Jonathan M Davis via Digitalmars-d digitalmars-d at puremagic.com
Sat Apr 26 02:29:53 PDT 2014


On Sat, 26 Apr 2014 00:44:13 -0400
Steven Schveighoffer via Digitalmars-d <digitalmars-d at puremagic.com>
wrote:

> On Fri, 25 Apr 2014 23:26:29 -0400, Xinok <xinok at live.com> wrote:
> 
> > On Saturday, 26 April 2014 at 01:57:06 UTC, bearophile wrote:
> >> This is one of the largest problems left in the implementation of
> >> D purity:
> >>
> >> https://issues.dlang.org/show_bug.cgi?id=9148
> >>
> >> One example of the refused code:
> >>
> >>
> >> void foo(const int[] a) {
> >>     int bar() pure {
> >>         return a[0];
> >>     }
> >> }
> >> void main() {}
> >>
> >>
> >> Bye,
> >> bearophile
> >
> > I think this would break the D conventions of purity. 'a' is not  
> > immutable, only const, meaning one or more elements could change,
> > making 'bar' impure.
> 
> It should compile. Purity in D is not the same as the more
> traditional definition of purity.
> 
> For example, this compiles:
> 
> int foo(int[] a) pure {return a[0];}
> 
> I see no difference from the above.

It's the same, and it isn't.
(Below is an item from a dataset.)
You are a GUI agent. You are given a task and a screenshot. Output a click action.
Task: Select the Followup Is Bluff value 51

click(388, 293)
Your example has no access to anything
other than a, whereas in bearophile's example, bar has access to its
outer scope. So, you can have fun like

auto baz = new int[](5);

void foo(const int[] a)
{
    int bar() pure
    {
        return a[0];
    }
    auto i = bar();
    baz[0] = 2;
    auto j = bar();
}
void main()
{
    foo(baz);
}

Now, if we treat the outer scope like a mutable this pointer (which it
probably essentially is underneath the hood), then bar can probably be
weakly pure, but we have to be very careful not to consider it strongly
pure in spite of the fact that it has no explicit, mutable arguments.
Contrast that with

int foo(const int[] a) pure { return a[0]; }

which is the same as your example save for the const, and that function
_can_ be strongly pure if it's passed an immutable array (dmd doesn't
currently take strong purity that far - it only treats immutable
parameters as strongly pure, not immutable arguments to const
parameters -but there's no reason why it couldn't). Your example can't
be strongly pure either way though, since its parameter is mutable.
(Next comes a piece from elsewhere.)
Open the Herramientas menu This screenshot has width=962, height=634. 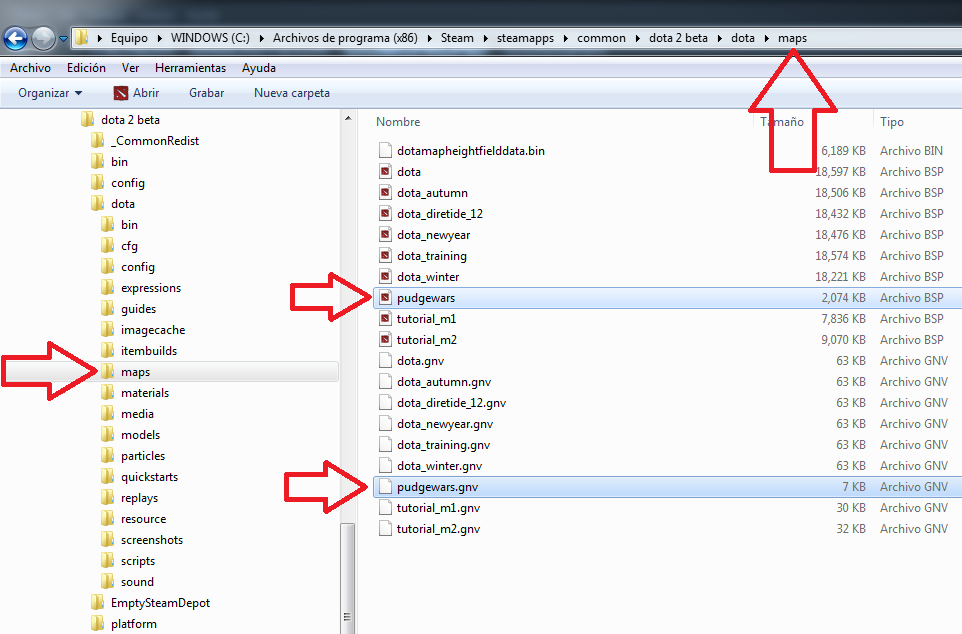coord(190,68)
In any case, I think that bearophile's example is subtly different
from yours, though I think that we can make it weakly pure if we're
very careful about how we handle the outer scope. However, I'm not sure
that treating it as weakly pure buys us anything except in the case
where we're trying to make the outer function pure as well.